Traders see a method to Turkish lira’s recent slide

A six-day slide in Turkey’s lira has left traders predicting that authorities are now targeting a new level, as weak as 15.5 to the dollar, in a months-long effort to stabilise the exchange rate using its depleted reserves together with other measures.

Four Turkish traders said the central bank has likely set a new trading band of 15 to 15.5, allowing some depreciation in the face of a global flight to the dollar and to relieve pressure on the bank’s dwindling foreign reserves.
One bank trader said more depreciation would be allowed so that the lira remains between 15.5 and 16 to the dollar, which has risen as the US Federal Reserve raises interest rates to head off inflation, hurting emerging markets.
The lira has returned to lows last hit in late December, after a series of unorthodox interest rate cuts sparked a currency crisis that rattled the economy.
On Thursday, it weakened as far as 15.4295 and was at 15.382 as of 0832 GMT. It has lost more than 14 per cent of its value this year, following a 44 per cent plunge last year.
Given that the central bank’s reserves are actually negative when swaps are accounted for, traders said lira weakening was necessary if the bank plans to keep trying to steady the exchange rate as it has done since the December crisis.
“If the government sets a firm level in exchange rates without taking into account international developments, the reserves cost will be massive. The exchange rate cannot sit at a certain level for long with negative reserves,” a senior banker told Reuters.
“Even though we do not think this policy is right, we see the lira’s recent weakening as a necessity. Otherwise, it could have gotten out of control.”
The central bank’s forex reserves have dropped sharply in recent years, most recently due to billions of dollars the bank sold in market interventions to stem the crisis, only some of which were announced publicly.

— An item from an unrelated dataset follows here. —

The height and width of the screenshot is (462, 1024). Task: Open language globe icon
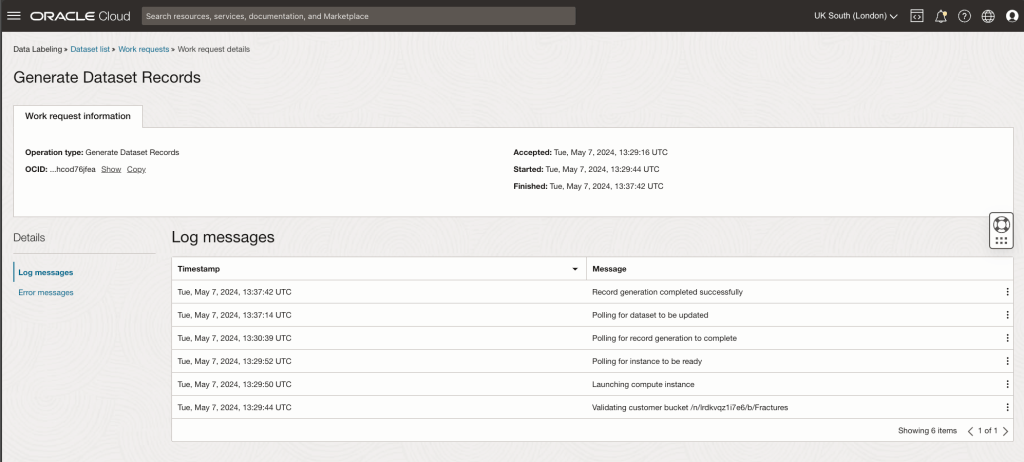pyautogui.click(x=988, y=16)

The bank’s net foreign reserves were $17 billion at the end of April.
The central bank says the exchange rate is determined by the market. But bankers’ calculations show central bank reserves are not rising as much as they should given rules such as the requirement for exporters to sell 40 per cent of their hard currency profits to the central bank, suggesting the bank is still intervening.
Investors describe the FX rate as a “government-controlled” regime. Many say it cannot last in the long run given Turkey’s inflation and current account deficit have soared, and funds are fleeing emerging markets in general.
Still, the currency has been notably stable this year, apart from just after Russia’s invasion of Ukraine, which sent Turkey’s energy import costs soaring.
In its latest stabilising effort, authorities asked banks to carry out trades with corporate clients between 10 a.m. (0700 GMT) and 4 p.m. (1300 GMT) when the market is most liquid to help avoid price swings, Reuters reported this week.
At the height of the December crisis the lira touched 18.4 to the dollar, leading the central bank to intervene and the government to announce measures including a scheme to protect lira deposits against depreciation.